I want to unpack capture groups in the Match
class. The Match
class has a Groups
property that is a collection of Group
objects, one for each capture group in the match. Capture groups are accessed via an index that corresponds to their order in the regex pattern. So the first capture group would be accessed with an index of 1, the second with 2, etc. Index 0 in the Groups
collection is different — the value represents the entire match text (equivalent to the Match.Value
property). In this example, the first capture group is accessed using m.Groups[1].Value
.
Escape() method
The Escape() method will escape metacharacters in a string so they are treated as literal characters in the regular expression pattern. Examples of metacharacters are the dot (.) and star (*) characters. It's particularly valuable when you're composing a regex pattern dynamically at run time, as opposed to a constant string pattern as in all the previous code examples. When you're dynamically composing a regex pattern, you could be including metacharacters that you would want to match as literal characters. Escaping metacharacters in the text prevents creating an invalid regex pattern or a regex pattern that won't match what you expect it to match.
Suppose you need to get text from a file and then search for the line that text is on in a string:
var textFromFile = File.ReadAllText("file.txt");
var pattern = $".+{Regex.Escape(textFromFile)}.+";
var match = Regex.Match(text, pattern);
In this example, text from the file is loaded into the textFromFile
variable. Next textFromFile
is used to build a pattern to get a line with the text in it — first escaping the textFromFile
value. If a metacharacter such as the dot (.) character happens to be in textFromFile
, it will be modified to "\." by the Escape()
method.
RegexOptions Enum
All of the methods described above (with the exception of the Escape() method) have an overload that accepts a RegexOptions enumerated type parameter that lets you set various regex options. These are the options that I find most valuable:
IgnoreCase
: This option makes the pattern matching case-insensitive. (Pattern matching is case-sensitive by default.)SingleLine
: This option changes the dot metacharacter (.) in the pattern string to match every character, including the newline character. This is useful when a pattern match will need to span across multiple lines in the input text.Compiled
: This option compiles the regular expression to the assembly so that the regex will execute faster. I've used this sparingly. But you may want to use this option when the input text you're searching is very large, or each match could span multiple lines in the input text. If you think you need to use this option, you may want to first check that your regex pattern is written correctly.

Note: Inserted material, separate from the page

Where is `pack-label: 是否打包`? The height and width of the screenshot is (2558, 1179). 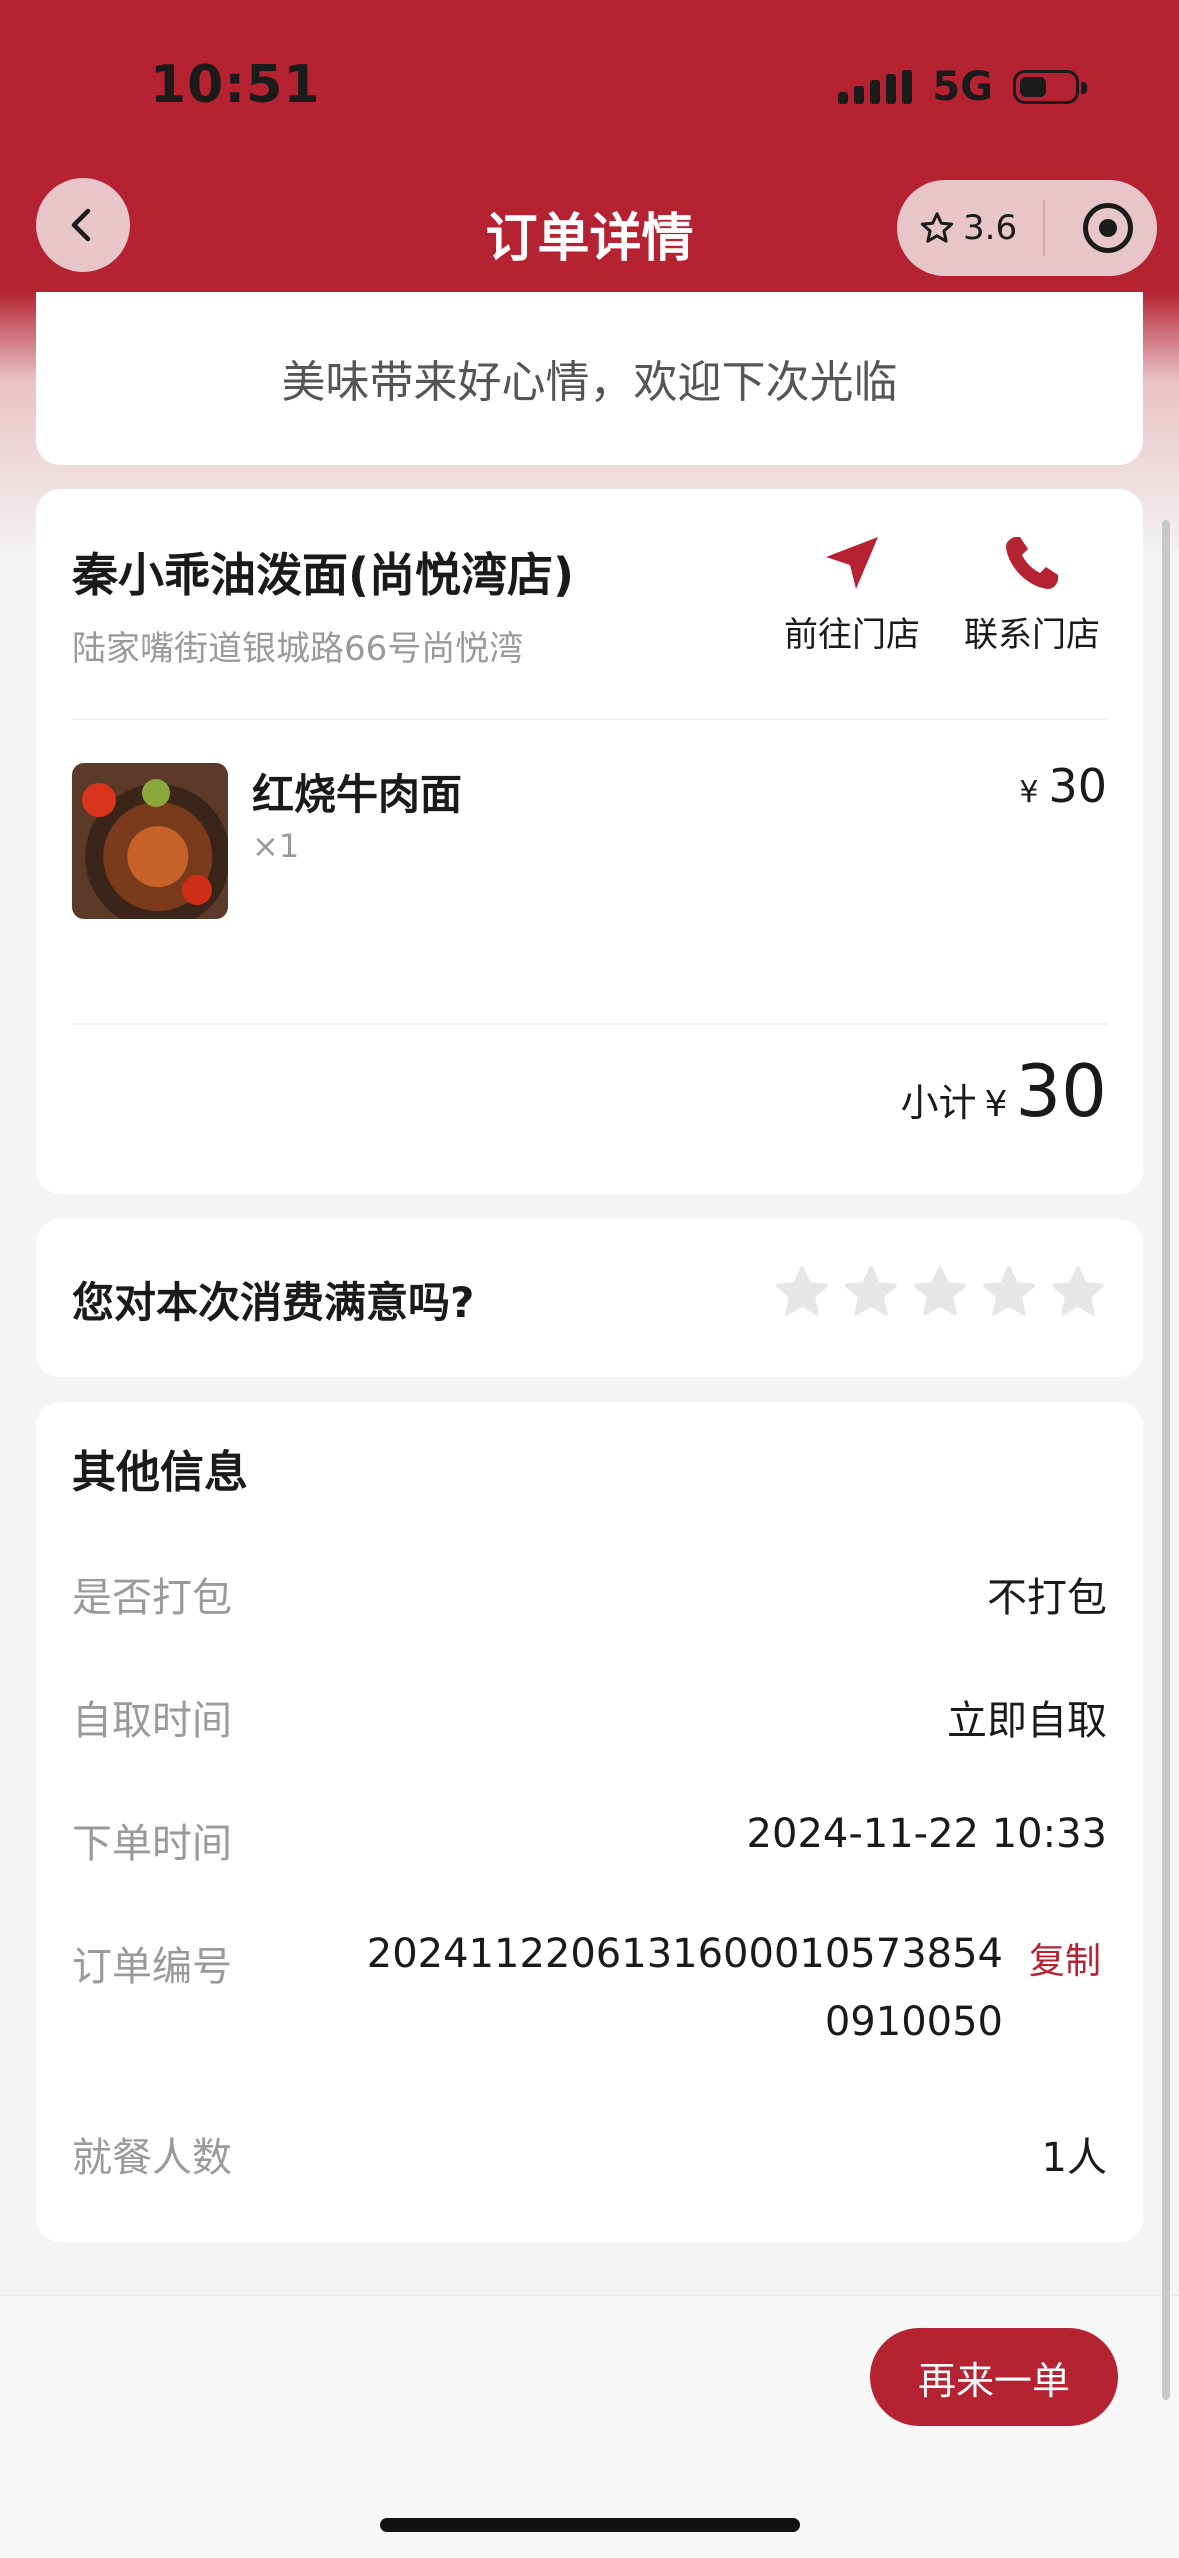 pack-label: 是否打包 is located at coordinates (152, 1598).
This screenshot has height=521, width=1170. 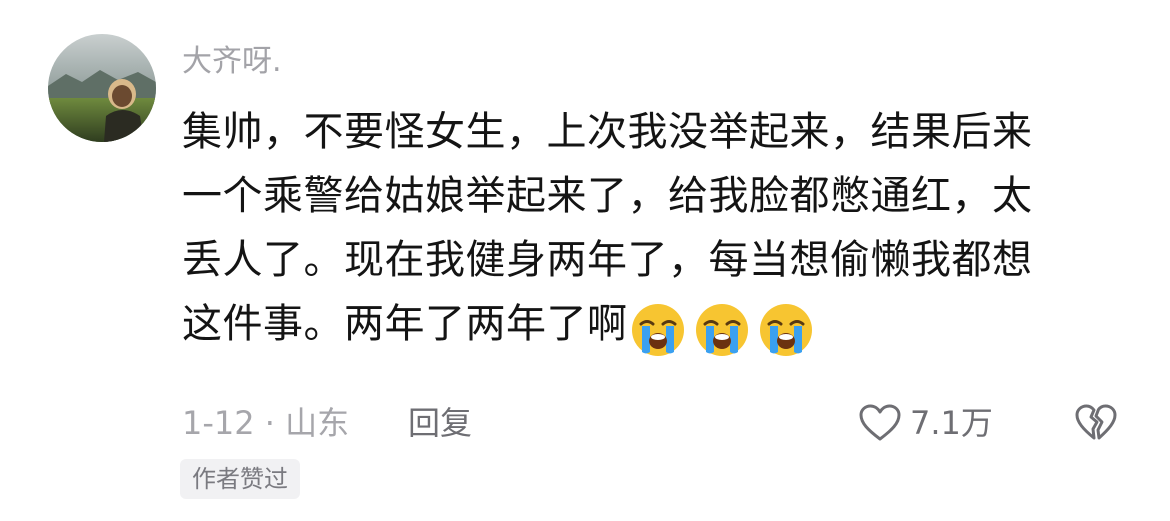 I want to click on comment-meta-row: 1-12 · 山东 回复 7.1万, so click(x=662, y=423).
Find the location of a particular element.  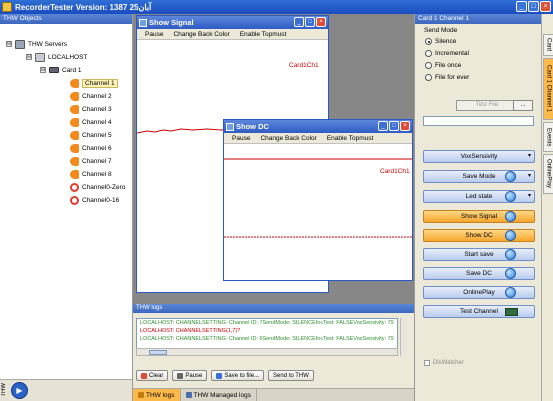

Or you may need to split up the input text into smaller pieces so you can run your regex on smaller pieces of text.
This enumerated type lets you set more than one option at a time. It is designed as a set of flags (i.e. a bit field). Here is an example of how to set more than one option:
var text = "<b>1.</b> First point\n<b>2.</b> Second point";
text = Regex.Replace(text, @"<b>(\d+)\.</b>", "<i>$1.</i>",
RegexOptions.Compiled | RegexOptions.IgnoreCase);
Resources
For more information on the Regex C# class, check out this documentation.

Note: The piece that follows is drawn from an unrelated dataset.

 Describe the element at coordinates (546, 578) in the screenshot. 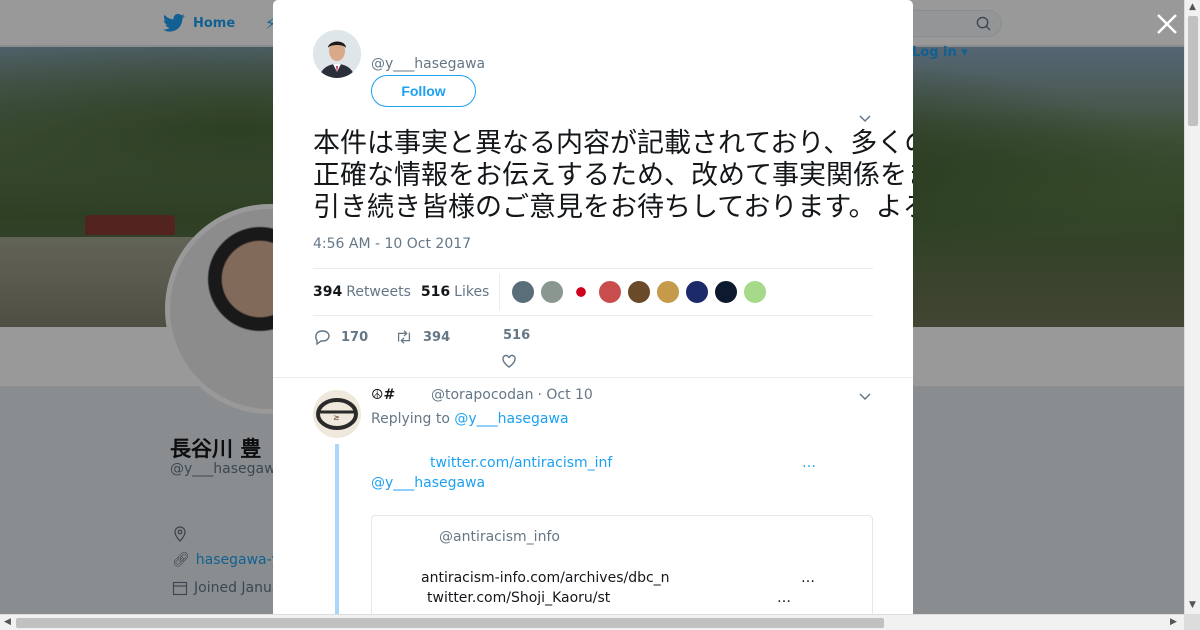

I see `quoted-url-1: antiracism-info.com/archives/dbc_n` at that location.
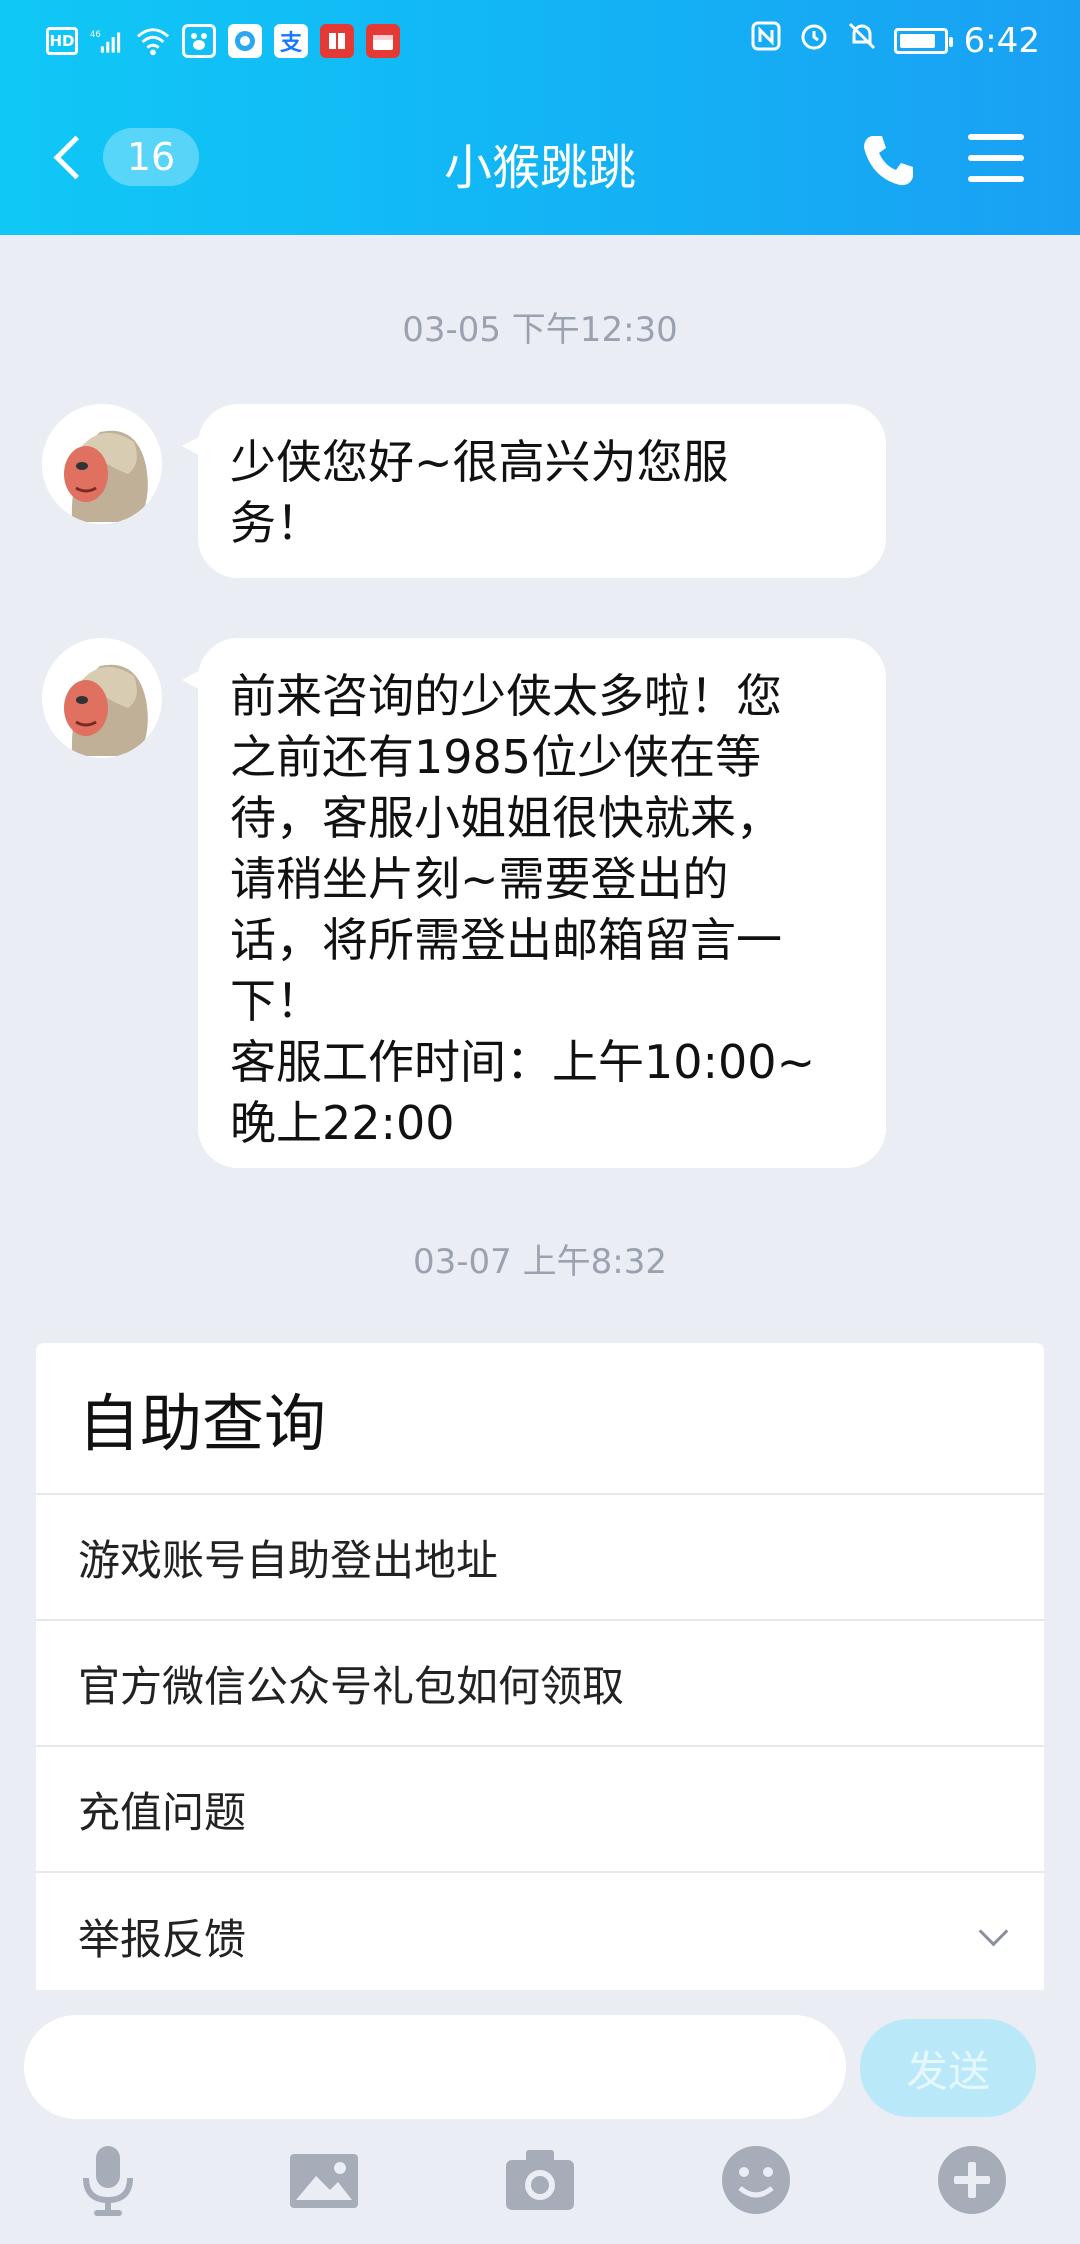  I want to click on signal-icon: 46, so click(107, 41).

For a convenient way to develop and test a regular expression pattern, go to RegExr. RegExr will analyze your regular expression and explain what each element in the regex matches. It also has very helpful regex reference documentation.
In this article, I described the features in the Regex C# class that I find the most valuable. I also described how to use regexes and C# code together to perform more complex find and replace tasks. I hope this article helps you get started in using regular expressions in C#.